Merkel 'successor' under fire for laughing at flood visit
July 18, 2021Armin Laschet, the premier of North Rhine-Westphalia and chancellor candidate of Angela Merkel's center-right CDU, was heavily criticized on Sunday for laughing in one of the towns that was devastated by the recent floods.
The veteran CDU politician was caught in the background of a video of German President Frank-Walter Steinmeier speaking to reporters in Erfstadt, one of the worst-hit areas that was the scene of dramatic rescue efforts.
As Steinmeier gave a statement to reporters, Laschet and a group of others could be seen standing around in the background engaged in conversation with the state premier laughing enthusiastically.
Laschet apologized on Twitter, saying his behavior had been "inappropriate."
''The fate of those affected, which we heard about in many conversations, is important to us,'' he wrote. "So I regret all the more the impression that arose from a conversational situation. That was inappropriate and I am sorry,'' the CDU politician said.

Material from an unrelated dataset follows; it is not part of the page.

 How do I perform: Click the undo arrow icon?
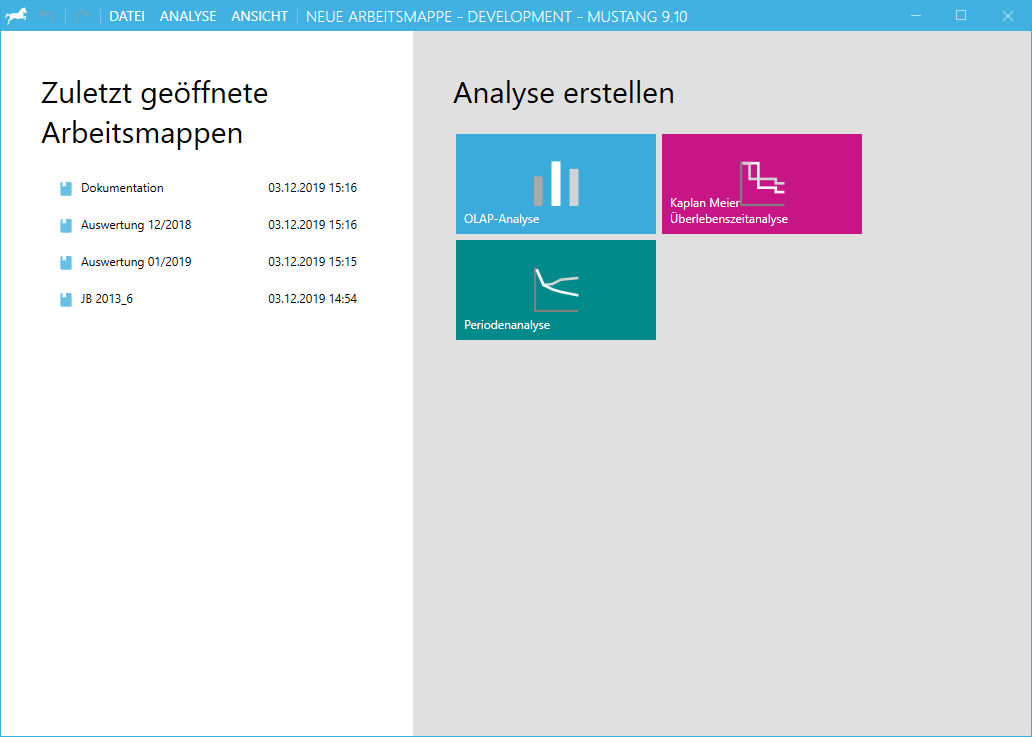[x=47, y=16]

German newspaper Bild reported that Laschet and his companions could not hear what Steinmeier was saying, as the audio did not reach them.
'Laughing Laschet'
But outrage poured on social media and in the Sunday papers, as a distraught country reeled from what Merkel called a "catastrophic" situation in the flood areas.
The hashtag #Laschetlacht (Laschet laughs) was a top trending topic on Twitter and the incident was discussed across German media.
Opposition parties heavily criticized the center-right chancellor candidate. "The way Armin Laschet is joking around in the background while President Frank-Walter Steinmeier is speaking to victims is without decency and outrageous," Lars Klingbeil, secretary general of the Social Democrats (SPD), told German newspaper Bild am Sonntag.
Although the SPD are currently in a grand coalition with the Merkel's CDU, they are running against them in the September 26 polls.
"They say that in times of crisis, one's true character reveals itself," Klingbeil told the newspaper, adding that Laschet had "disqualified himself."
The liberal FDP party also attacked him, with deputy parliamentary leader Michael Theurer saying that "fooling around without a mask while the president remembers the victims does not do justice to the seriousness of the situation."
Frontrunner in race for chancellor
Recent opinion polls had put Laschet well ahead in the race to become chancellor this September, with his conservative bloc having a near 10-percentage-point lead over the Greens.
The Greens' chancellor candidate Annalena Baerbock had initially taken the lead but faltered after controversies regarding possible plagiarism in her CV and her book. The allegations appeared to have hurt her standing in the polls.
Her party has put climate change front and center in their agenda to govern Germany. With experts linking the climate crisis to extreme weather events like this month's devastating floods, the topic is likely to be revived on the campaign trail.
Laschet has been accused of not pursuing environmentally friendly policies at the state level in North Rhine-Westphalia, but in response to the floods he said he supported speeding up efforts to combat climate change.